L = [True, "2", 3.0, 4]

# lets check the type of items in L 

[type(item) for item in L]

[bool, str, float, int]

In [7]:
# Creating NumPy arrays: 

#    ▪ NumPy arrays can be created from (existing) lists
#      → Syntax: np.array([<list>]) (with optional dtype (data type) parameter)
#    ▪ arrays can be multidimensional (i.e., nested lists / list of lists)


np.array([1, 2, 3, 4])

array([1, 2, 3, 4])

In [8]:
np.array([1.0, 2, 3, 4]) # it can only take one type of data, so it turned everthing into floating data. 

array([1., 2., 3., 4.])

In [9]:
np.array([1, 2, 3, 4], dtype='float') # we can specify the data types. 

array([1., 2., 3., 4.])

In [14]:
# nested lists result in multi-dimensional arrays: 
np.array([[1,2,3], [4,5,6], [7,8,9]])

array([[1, 2, 3],
       [4, 5, 6],
       [7, 8, 9]])

### Routines to create arrays from scratch (selection)

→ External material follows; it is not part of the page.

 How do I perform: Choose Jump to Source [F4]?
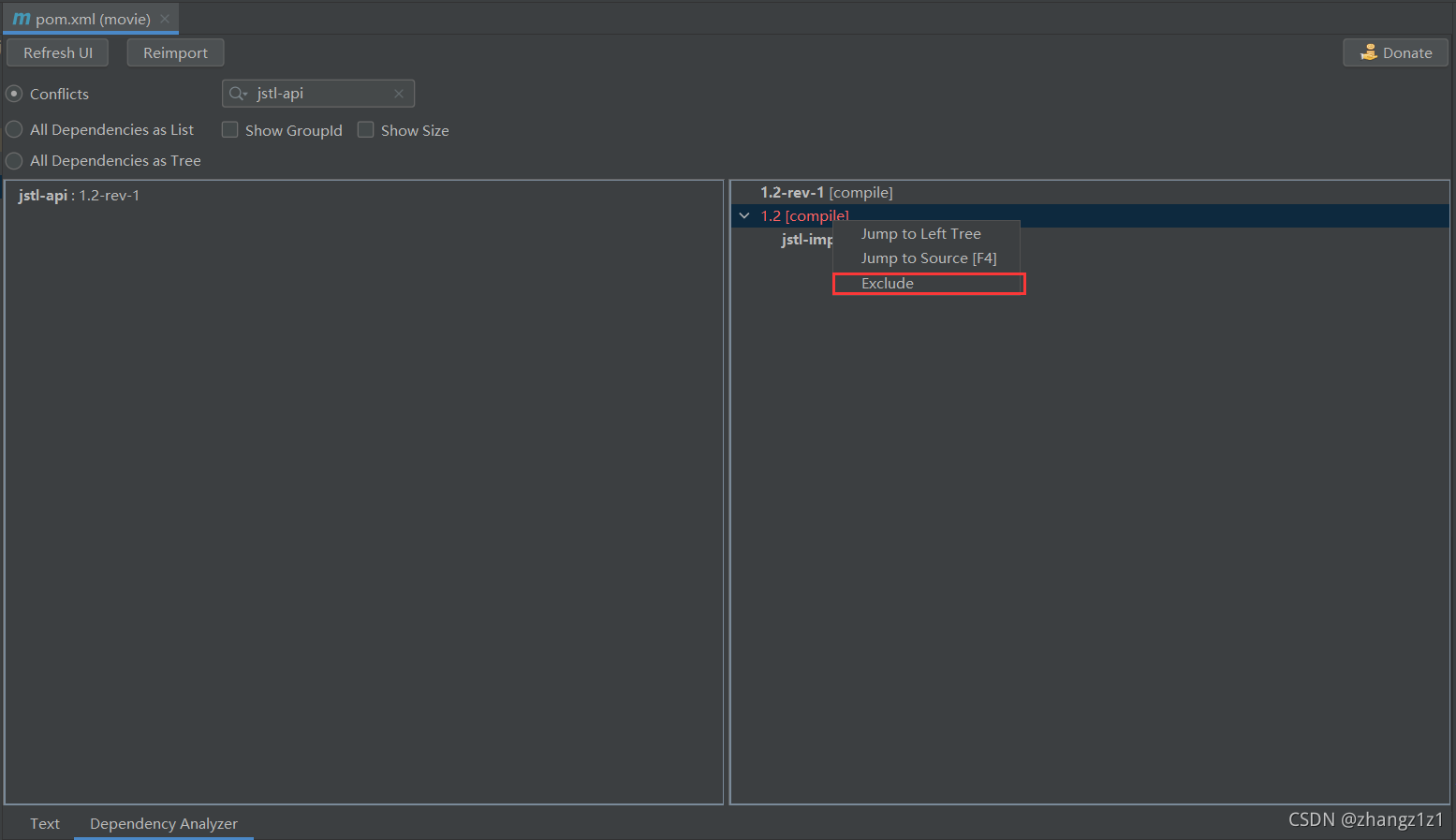coord(928,258)
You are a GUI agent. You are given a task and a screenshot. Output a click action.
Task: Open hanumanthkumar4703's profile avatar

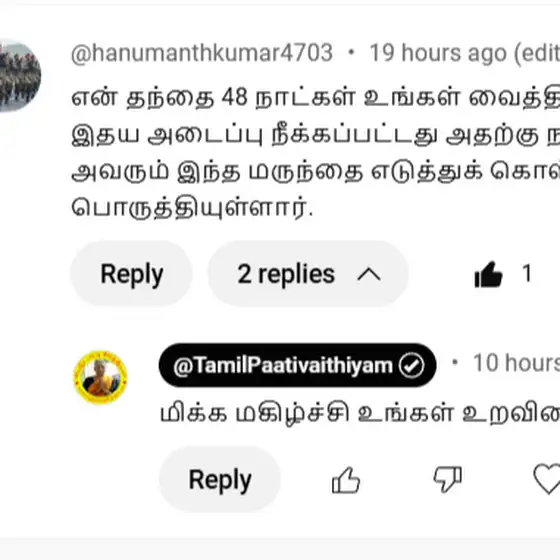click(x=20, y=77)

     Command                    Meaning
    np.zeros                  array of zeros 
    np.ones                   array of ones
    np.full                   array of arbitrary value 
    np.arange                 linear sequence
    np.linspace               evenly spaced array
    np.random.random          uniformly distributed random values
    np.random.normal          normally distributed random values
    np.random.randint         random integer values

## Examples: 

In [17]:
# 2x3 array filled with ones

np.ones((2,3))  # two rows and three columns

array([[1., 1., 1.],
       [1., 1., 1.]])

In [18]:
# Create an array of five values evenly spaced between 0 and 1

np.linspace(0, 1, 5) # linear space btw 0 and 1 with 5 values. 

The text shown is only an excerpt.